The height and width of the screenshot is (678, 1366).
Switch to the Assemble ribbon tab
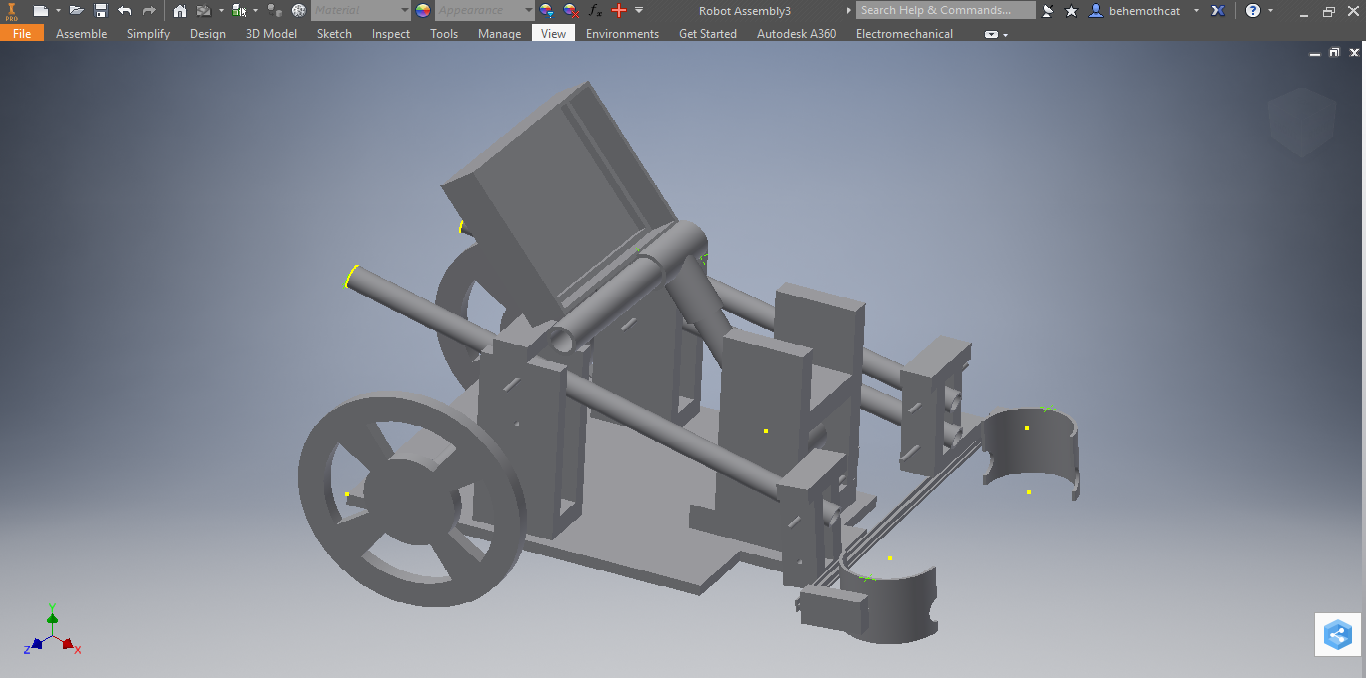(x=81, y=34)
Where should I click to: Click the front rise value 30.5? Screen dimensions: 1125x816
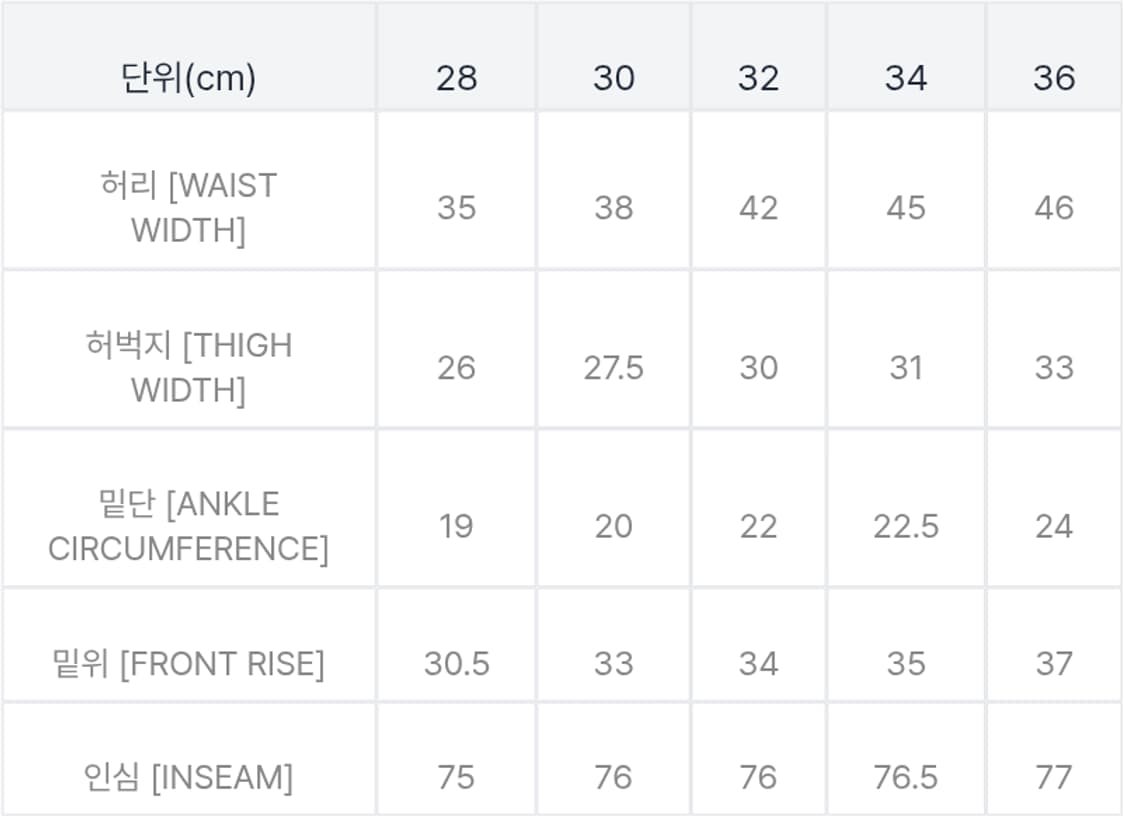(456, 664)
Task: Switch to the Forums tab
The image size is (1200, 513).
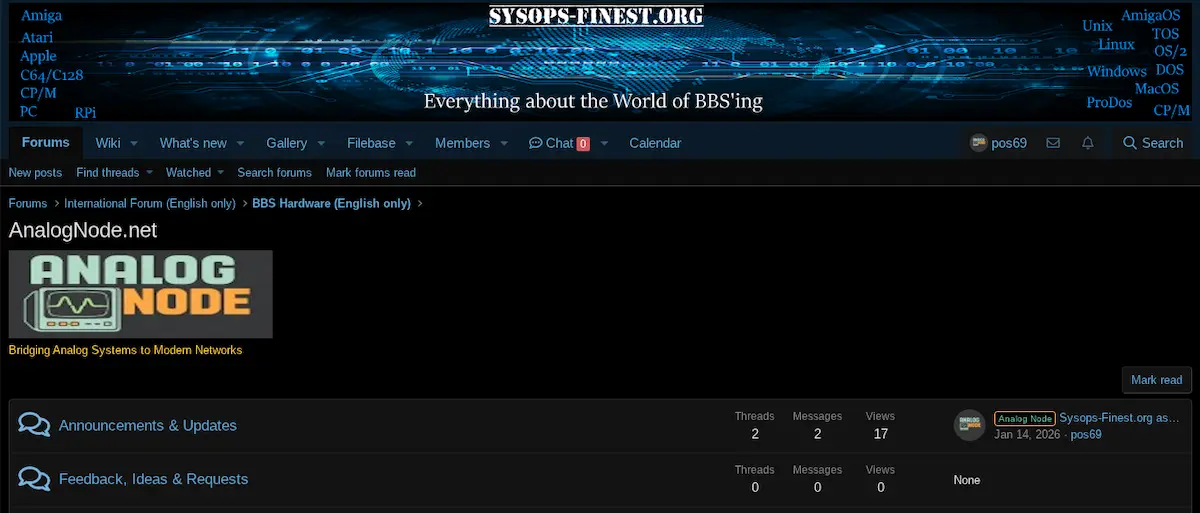Action: point(46,142)
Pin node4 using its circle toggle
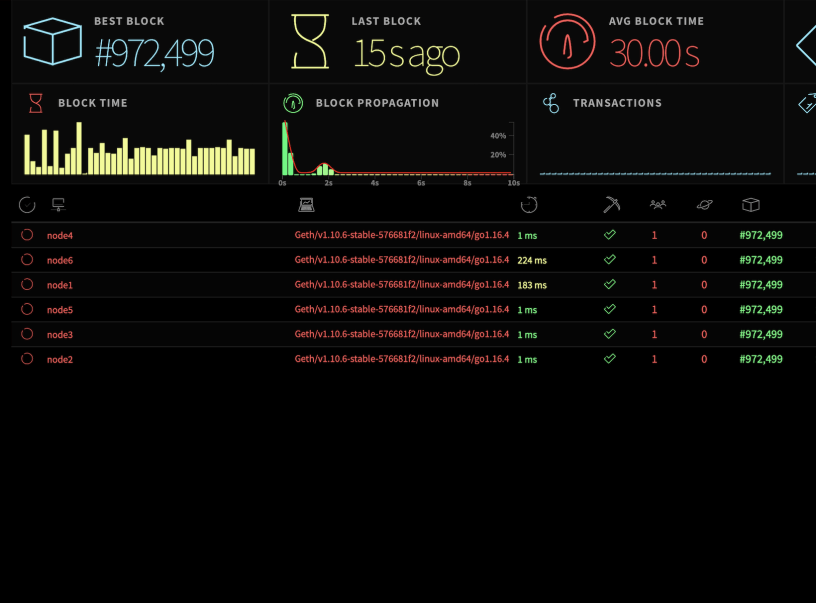Image resolution: width=816 pixels, height=603 pixels. click(x=27, y=235)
+-------+
> [Brief] Leave out all pictures and extract exactly the lines from the line with "Task: Switch to the Forums tab" through the end of the material.

> [Solution to the exercise]
Task: Switch to the Forums tab
The image size is (1200, 513).
Action: point(46,142)
Pin node4 using its circle toggle
Image resolution: width=816 pixels, height=603 pixels. click(x=27, y=235)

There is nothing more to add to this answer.